Table-to-logic pretraining data

Download pretraining data from here.

Finetuning on Downstream Tasks

Training

LOGICNLG

CUDA_VISIBLE_DEVICES=0 python train_logicnlg.py --do_train \
                          --model [t5-base|t5-large|facebook/bart-large]  \
                          --task text  \
                          --data_path data/logicnlg \
                          --use_cache \
                          --affix [experiment id]  \
                          --interval_type epoch  \
                          --pre_com \
                          --load_from [pretrained model checkpoint path]

CONTLOG

CUDA_VISIBLE_DEVICES=0 python train_contlog.py --do_train \
                          --model [t5-base|t5-large|facebook/bart-large]  \
                          --task text  \
                          --data_path data/contlog  \
                          --affix [experiment id] \
                          --interval_type epoch  \
                          --pre_com  \
                          --load_from [pretrained model checkpoint path]

Inference

LOGICNLG

CUDA_VISIBLE_DEVICES=0 python train_logicnlg.py --do_test \
                          --model [t5-base|t5-large|facebook/bart-large] \
                          --task text \
                          --data_path data/logicnlg \
                          --use_cache  \
                          --affix [experiment id] \
                          --pre_com  \
                          --load_from [checkpoint path]

CONTLOG

CUDA_VISIBLE_DEVICES=0 python train_logicnlg.py --do_test \
                          --model [t5-base|t5-large|facebook/bart-large] \
                          --task text \
                          --data_path data/contlog \
                          --affix [experiment id]  \
                          --pre_com  \
                          --load_from [checkpoint path]

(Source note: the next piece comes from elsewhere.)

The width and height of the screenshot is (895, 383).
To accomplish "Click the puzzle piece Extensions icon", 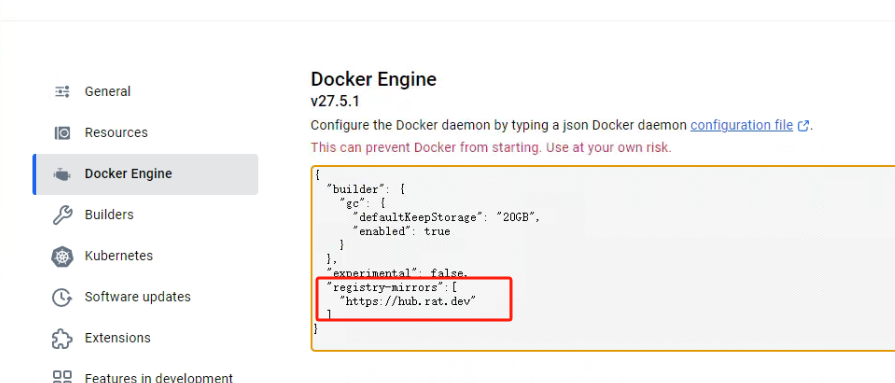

Pretraining with Table-to-Logic Data

LOGICNLG

CUDA_VISIBLE_DEVICES=0 python train_logicnlg.py --do_train \
                          --model [t5-base|t5-large|facebook/bart-large] \
                          --task logic  \
                          --data_path data/logicnlg \
                          --use_cache  \
                          --affix [experiment id]  \
                          --interval_type step  \
                          --pre_com

CONTLOG

CUDA_VISIBLE_DEVICES=0 python train_contlog.py --do_train  \
                          --model [t5-base|t5-large|facebook/bart-large] \
                          --task logic \
                          --data_path data/contlog  \
                          --affix [experiment id]  \
                          --interval_type step \
                          --pre_com

Evaluation of Model Outputs

We provide the model outputs in model_outputs/ and evaluation scripts for TAPEX-Acc and TAPAS-Acc in scripts/.

TAPEX-Acc Evaluation

To use TAPEX, you may need to install the latest version of Transformers and Datasets:

pip install -U datasets
pip install -U transformers

CONTLOG

CUDA_VISIBLE_DEVICES=0 python scripts/eval_contlog_with_tapex.py --do_predict \
                          --model_name_or_path microsoft/tapex-large-finetuned-tabfact \
                          --test_name model_outputs/contlog/plog-bart-large.txt \
                          --split_name test \
                          --output_dir tapex-contlog-eval \
                          --affix plog-bart-large \
                          --data_dir data/contlog \
                          --per_device_eval_batch_size 12 \
                          --eval_accumulation_steps 6

LOGICNLG

CUDA_VISIBLE_DEVICES=0 python scripts/eval_logicnlg_with_tapex.py --do_predict \
                          --model_name_or_path microsoft/tapex-large-finetuned-tabfact \
                          --test_name model_outputs/logicnlg/plog-bart-large.txt \
                          --split_name test \
                          --output_dir tapex-logic-eval \
                          --affix plog-bart-large \
                          --data_dir data/logicnlg \
                          --per_device_eval_batch_size 12 \
                          --eval_accumulation_steps 6

--test_name is the path to a model output file, --affix is the experiment ID, --output_dir is the directory for storing intermediate data files and prediction results, --data_dir is the path to original data files.

TAPAS-Acc Evaluation

CONTLOG

CUDA_VISIBLE_DEVICES=0 python scripts/eval_contlog_with_tapas.py --test_file model_outputs/contlog/plog-bart-large.txt --data_dir data/contlog --batch_size 4 --split_name test

LOGICNLG

CUDA_VISIBLE_DEVICES=0 python scripts/eval_logicnlg_with_tapas.py --test_file model_outputs/logicnlg/plog-bart-large.json --data_dir data/logicnlg --batch_size 4

Reference

If you find this project useful in your work, please consider citing the paper:

@article{liu2022plog,
  title={PLOG: Table-to-Logic Pretraining for Logical Table-to-Text Generation},
  author={Liu, Ao and Dong, Haoyu and Okazaki, Naoaki and Han, Shi and Zhang, Dongmei},
  journal={arXiv preprint arXiv:2205.12697},
  year={2022}
}

Contributing

This project welcomes contributions and suggestions. Most contributions require you to agree to a Contributor License Agreement (CLA) declaring that you have the right to, and actually do, grant us the rights to use your contribution. For details, visit https://cla.opensource.microsoft.com.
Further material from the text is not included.